Director/Screenwriter

  • Angela (1995)
  • Personal Velocity: Three Portraits (2002)
  • The Ballad of Jack and Rose (2005)
  • The Private Lives of Pippa Lee (2009)
  • Maggie's Plan (2015)

Screenwriter

  • Proof (2005)

Actress

  • The Murder of Mary Phagan (1988, TV)... Lucille Frank
  • The Seven Minutes (film) (1989)... Anneliese
  • Regarding Henry (1991)... Linda
  • Wind (1992)... Abigail Weld
  • Consenting Adults (1992)... Kay Otis
  • The Pickle (1993)... Carrie
  • The American Clock (1993, TV mini-series)... Edie
  • Mrs.
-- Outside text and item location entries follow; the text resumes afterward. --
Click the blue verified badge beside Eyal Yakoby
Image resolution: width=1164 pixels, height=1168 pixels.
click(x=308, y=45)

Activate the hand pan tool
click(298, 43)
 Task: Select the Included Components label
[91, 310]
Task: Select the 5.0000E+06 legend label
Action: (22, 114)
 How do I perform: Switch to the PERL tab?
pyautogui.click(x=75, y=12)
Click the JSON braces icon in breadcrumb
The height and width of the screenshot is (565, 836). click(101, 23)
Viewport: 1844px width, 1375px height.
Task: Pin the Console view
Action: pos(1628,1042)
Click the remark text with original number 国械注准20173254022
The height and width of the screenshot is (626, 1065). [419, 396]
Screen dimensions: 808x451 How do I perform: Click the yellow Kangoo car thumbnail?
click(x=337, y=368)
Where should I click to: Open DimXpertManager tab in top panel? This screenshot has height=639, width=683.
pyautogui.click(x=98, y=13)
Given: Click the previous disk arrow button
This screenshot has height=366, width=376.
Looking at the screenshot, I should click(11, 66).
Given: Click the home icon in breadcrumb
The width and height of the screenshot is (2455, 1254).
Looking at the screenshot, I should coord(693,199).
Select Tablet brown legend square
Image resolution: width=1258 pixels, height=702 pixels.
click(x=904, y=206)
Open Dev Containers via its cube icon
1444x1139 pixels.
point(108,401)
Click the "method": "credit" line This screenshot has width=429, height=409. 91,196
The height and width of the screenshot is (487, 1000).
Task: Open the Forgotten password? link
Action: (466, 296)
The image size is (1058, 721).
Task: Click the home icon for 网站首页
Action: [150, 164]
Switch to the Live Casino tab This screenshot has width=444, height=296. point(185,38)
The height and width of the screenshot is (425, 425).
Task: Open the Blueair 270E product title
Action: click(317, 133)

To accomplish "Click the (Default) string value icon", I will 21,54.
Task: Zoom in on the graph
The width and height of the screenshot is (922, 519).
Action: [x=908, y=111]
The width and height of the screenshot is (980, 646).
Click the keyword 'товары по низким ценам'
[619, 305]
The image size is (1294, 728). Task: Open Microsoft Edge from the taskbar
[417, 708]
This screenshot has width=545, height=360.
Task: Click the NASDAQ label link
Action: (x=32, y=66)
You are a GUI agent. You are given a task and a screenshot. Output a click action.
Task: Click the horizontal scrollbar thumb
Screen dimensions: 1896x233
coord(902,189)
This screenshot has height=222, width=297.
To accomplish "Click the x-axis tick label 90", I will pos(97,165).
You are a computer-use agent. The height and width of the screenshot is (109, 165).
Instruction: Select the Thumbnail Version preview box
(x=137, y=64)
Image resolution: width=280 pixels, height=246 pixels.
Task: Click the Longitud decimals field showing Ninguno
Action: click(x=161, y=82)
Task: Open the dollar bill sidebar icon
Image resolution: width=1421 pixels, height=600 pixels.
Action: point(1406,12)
Parker and the Vicious Circle (1994)... Neysa McMein
  • Love Affair (1994)... Receptionist

Bibliography

  • Miller, R. (2001). Personal velocity. New York: Grove Press.
  • Miller, R. (2008). The private lives of Pippa Lee. New York: Farrar, Straus and Giroux.
  • Miller, R. (2003). A woman who. London: Bloomsbury.
  • Miller, R. (2005). The ballad of Jack and Rose. New York: Faber and Faber.
  • Miller, R. (2014). Jacob's folly. New York: Farrar, Straus and Giroux.